The talks came after worrying violence in the capital between Zanu-PF and MDC supporters. MDC supporters were preparing for a rally the previous week when Zanu-PF militias reportedly attacked with iron rods and clubs. Fighting went on for over an hour and 60 MDC supporters were injured.

Tsvangirai was careful to pin the blame for this on the state law enforcement establishment, rather than specifically on Mugabe or Zanu-PF, because of the failure of the police to intervene. Talking to the media, he had some softer words for Mugabe himself, although he stopped short of saying that him and Mugabe were friends. “Yesterday, we fought each other and we were enemies. Today, I say we cannot avoid each other. We are bound together by our nationality, singing the same national anthem, flying the same national flag.” But Tsvangirai emphasised that engaging with Mugabe was the only way forward for Zimbabwe, and that it has worked: “There are some things that I can praise him for, but there are certain things that I will certainly condemn him for. But at a personal level we confer, we communicate, we exchange, we disagree, perhaps he thinks that that’s the best tactic to manage me, I think it’s the best tactic to manage him. I think it’s a quid pro quo thing and I think it has worked.”
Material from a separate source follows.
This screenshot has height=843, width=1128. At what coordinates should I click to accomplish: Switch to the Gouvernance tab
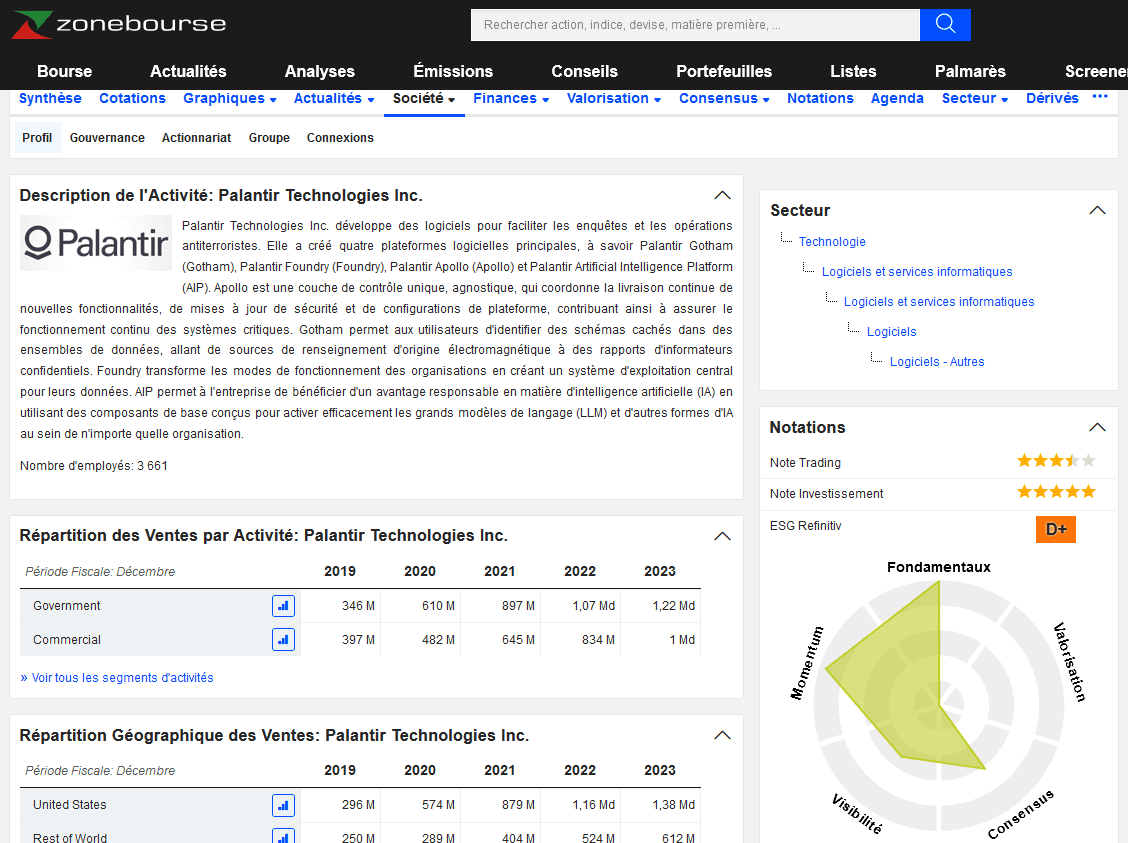tap(107, 138)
But Tsvangirai’s party is not so sure. According to the Mail & Guardian, a new report submitted by the MDC to South African President Jacob Zuma said the unity government was “dysfunctional”. The report claimed that some 600 MDC members had been arrested since January, Zanu-PF ministers were refusing to attend meetings chaired by Tsvangirai and Zanu-PF had set up a “parallel government” making the unity government redundant.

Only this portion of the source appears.